Yishai: Günter Grass not welcome in Israel

Interior minster prohibits Nobel literature laureate German author from entering Israel over poem, says he should publish in Iran.

Eli Yishai 311 (photo credit: Marc Israel Sellem)
Eli Yishai 311
(photo credit: Marc Israel Sellem)
Germany’s most famous living writer, the Nobel literature laureate Günter Grass, is not welcome in Israel, Interior Minister Eli Yishai said on Sunday, after a controversial poem Grass wrote stated that Israel's "atomic power endangers" world peace.
"Grass's poems are an attempt to fan the flames of hatred against the State of Israel and its people," Yishai said, who said the poem highlights Grass's well-known history as a member of the Waffen-SS.
"If Günter Grass wants to continue to spread his distorted and false works I suggest he do it in Iran, where a receptive audience awaits him" Yishai stated, declaring the German author a "persona non grata" and prohibiting him front entering the country. 

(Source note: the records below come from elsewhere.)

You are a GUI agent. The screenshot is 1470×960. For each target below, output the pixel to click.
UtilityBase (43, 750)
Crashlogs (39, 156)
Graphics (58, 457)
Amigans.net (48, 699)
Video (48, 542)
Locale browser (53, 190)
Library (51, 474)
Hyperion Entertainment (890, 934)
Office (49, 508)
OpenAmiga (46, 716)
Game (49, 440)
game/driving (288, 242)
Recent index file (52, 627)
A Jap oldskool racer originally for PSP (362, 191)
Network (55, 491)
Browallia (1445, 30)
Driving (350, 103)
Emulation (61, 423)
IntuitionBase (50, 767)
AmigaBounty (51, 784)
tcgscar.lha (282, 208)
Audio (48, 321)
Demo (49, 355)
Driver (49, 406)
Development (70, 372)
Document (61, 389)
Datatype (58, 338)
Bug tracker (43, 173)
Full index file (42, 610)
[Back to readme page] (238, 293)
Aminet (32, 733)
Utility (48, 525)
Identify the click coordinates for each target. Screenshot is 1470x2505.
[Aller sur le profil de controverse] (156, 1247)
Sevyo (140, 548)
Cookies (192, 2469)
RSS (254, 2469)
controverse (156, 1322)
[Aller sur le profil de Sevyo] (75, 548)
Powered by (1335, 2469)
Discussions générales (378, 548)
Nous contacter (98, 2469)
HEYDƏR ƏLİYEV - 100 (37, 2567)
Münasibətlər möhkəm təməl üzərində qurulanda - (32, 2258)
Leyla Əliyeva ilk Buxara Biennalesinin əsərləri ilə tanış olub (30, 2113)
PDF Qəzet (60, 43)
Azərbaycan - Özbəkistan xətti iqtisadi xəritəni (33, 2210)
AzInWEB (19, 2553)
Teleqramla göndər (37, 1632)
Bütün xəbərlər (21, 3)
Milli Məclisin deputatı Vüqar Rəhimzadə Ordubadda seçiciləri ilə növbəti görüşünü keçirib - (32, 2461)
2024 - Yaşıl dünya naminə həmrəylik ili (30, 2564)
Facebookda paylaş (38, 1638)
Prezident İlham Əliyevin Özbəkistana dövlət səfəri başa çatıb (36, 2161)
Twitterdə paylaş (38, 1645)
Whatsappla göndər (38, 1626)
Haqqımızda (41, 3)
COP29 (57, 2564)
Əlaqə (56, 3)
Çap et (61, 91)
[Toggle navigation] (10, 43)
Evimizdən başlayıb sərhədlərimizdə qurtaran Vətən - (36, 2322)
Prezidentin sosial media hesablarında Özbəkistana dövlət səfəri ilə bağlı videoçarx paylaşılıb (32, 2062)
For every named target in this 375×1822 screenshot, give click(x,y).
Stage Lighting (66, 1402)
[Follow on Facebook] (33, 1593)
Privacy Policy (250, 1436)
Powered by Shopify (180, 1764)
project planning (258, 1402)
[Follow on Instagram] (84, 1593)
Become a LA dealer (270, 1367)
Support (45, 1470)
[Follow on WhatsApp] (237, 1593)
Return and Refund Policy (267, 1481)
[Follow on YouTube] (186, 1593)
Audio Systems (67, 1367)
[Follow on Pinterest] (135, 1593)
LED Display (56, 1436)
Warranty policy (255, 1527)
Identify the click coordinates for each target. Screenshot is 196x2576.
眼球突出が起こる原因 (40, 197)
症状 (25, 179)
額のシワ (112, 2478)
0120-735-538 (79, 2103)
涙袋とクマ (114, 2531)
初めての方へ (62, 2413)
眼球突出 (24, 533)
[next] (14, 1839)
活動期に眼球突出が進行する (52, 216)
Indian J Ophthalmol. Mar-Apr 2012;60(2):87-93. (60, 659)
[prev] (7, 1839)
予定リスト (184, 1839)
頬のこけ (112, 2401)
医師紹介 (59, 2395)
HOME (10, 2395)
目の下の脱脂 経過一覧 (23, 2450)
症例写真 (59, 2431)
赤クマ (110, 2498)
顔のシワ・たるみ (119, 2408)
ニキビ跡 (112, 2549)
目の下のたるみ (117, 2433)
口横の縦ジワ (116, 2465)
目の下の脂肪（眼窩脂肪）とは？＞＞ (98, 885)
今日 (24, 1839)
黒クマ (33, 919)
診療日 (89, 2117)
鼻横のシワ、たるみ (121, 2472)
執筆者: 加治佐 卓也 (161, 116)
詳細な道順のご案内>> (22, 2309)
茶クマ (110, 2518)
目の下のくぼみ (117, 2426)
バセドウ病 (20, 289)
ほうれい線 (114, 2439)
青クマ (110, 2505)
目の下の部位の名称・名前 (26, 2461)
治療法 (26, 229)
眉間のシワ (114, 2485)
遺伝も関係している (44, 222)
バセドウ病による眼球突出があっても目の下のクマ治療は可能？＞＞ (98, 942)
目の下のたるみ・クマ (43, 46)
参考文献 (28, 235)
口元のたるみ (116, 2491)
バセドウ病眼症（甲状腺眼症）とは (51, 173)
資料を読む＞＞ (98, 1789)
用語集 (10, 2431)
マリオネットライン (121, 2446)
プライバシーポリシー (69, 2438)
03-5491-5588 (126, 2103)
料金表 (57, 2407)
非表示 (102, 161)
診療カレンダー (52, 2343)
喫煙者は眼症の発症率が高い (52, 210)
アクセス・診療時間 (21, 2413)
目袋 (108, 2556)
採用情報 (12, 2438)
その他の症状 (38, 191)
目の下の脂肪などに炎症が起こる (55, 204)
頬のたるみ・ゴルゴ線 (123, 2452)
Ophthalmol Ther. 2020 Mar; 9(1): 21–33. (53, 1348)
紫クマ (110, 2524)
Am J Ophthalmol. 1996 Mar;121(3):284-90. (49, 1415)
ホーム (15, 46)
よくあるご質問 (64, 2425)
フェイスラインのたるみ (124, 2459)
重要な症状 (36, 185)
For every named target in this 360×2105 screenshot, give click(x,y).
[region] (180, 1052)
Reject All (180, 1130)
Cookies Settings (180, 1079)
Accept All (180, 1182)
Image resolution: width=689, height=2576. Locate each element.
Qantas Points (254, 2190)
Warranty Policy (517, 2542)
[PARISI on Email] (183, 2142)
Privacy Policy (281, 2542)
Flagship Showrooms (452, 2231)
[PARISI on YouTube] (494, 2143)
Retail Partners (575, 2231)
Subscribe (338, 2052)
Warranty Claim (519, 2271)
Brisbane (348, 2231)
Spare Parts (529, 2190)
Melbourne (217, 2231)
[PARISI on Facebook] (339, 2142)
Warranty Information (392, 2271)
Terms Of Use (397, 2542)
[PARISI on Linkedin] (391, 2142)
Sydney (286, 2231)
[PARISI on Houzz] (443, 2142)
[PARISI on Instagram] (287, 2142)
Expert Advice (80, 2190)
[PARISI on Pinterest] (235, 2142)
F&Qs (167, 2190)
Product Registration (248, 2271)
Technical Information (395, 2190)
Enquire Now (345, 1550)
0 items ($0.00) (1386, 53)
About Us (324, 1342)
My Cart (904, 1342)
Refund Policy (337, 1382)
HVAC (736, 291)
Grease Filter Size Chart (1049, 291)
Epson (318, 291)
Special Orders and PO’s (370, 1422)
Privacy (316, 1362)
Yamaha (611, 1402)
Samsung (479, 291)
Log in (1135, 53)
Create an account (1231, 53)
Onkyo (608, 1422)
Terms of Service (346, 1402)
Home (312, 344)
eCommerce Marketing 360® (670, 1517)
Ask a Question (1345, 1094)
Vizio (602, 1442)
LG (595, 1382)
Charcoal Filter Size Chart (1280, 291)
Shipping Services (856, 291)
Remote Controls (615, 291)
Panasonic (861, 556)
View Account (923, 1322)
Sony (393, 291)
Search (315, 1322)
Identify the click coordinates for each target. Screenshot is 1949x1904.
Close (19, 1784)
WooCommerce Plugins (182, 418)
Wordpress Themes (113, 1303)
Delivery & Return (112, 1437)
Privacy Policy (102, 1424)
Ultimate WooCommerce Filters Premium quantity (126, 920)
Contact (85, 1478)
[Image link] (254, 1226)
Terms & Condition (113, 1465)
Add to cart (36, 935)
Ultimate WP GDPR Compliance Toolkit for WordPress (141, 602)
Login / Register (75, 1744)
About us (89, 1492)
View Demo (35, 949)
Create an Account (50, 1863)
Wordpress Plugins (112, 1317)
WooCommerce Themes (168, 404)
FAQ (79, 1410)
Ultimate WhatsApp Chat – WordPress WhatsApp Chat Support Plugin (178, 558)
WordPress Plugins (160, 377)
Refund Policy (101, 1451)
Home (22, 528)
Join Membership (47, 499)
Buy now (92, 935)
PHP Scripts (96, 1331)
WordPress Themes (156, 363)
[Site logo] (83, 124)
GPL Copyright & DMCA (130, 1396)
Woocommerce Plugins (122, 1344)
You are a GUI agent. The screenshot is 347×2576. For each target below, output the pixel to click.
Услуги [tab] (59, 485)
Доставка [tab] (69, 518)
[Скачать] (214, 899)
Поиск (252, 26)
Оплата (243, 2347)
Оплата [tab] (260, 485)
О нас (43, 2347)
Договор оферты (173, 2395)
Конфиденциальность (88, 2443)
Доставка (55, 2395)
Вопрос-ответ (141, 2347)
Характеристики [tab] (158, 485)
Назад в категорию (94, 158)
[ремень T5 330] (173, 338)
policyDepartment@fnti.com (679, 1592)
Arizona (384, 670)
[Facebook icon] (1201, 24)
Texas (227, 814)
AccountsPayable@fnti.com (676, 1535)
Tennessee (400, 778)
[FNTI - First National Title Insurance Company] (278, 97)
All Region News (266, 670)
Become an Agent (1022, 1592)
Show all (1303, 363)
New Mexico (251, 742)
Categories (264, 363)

Foreign Minister Avigdor Liberman also weighed on the issue, explaining to the visiting Italian prime minister that Grass's writing shows how Western intellectuals use anti-Semitism to attain greater notoriety and sell more books.
"We expect the leaders in Europe to move decisively against such expressions by influential opinion makers, and not to allow them to continue to enjoy mainstream respectability," Channel 10 news quoted the foreign minister as saying during his meeting with Italian Prime Minister Mario Monti, who was on his first state visit since he was elected last year.
The foreign minister noted the danger of how a small anti-Semitic comment can quickly mushroom into a larger phenomenon. As was reported in The Jerusalem Post last week, Grass has responded to his detractors, saying he stands by what he wrote but thought he needed to clarify that his criticism is of the government of Prime Minister Binyamin Netanyahu, and not Israel as a state.
Grass told Süddeutsche Zeitung Netanyahu is "the man who damages Israel the most."
Grass poem, entitled "What Must Be Said," created a storm following its publication in the Munich-based Süddeutsche Zeitung last Wednesday. In it, the author states that Israel seeks Iran's destruction, and questions Germany's sale of a submarine "equipped to transport nuclear warheads" to Israel, which is widely believed to be the Middle East's sole nuclear power.
Israel maintains a policy of ambiguity surrounding its nuclear program, and is not a member of the Nuclear Non-Proliferation treaty.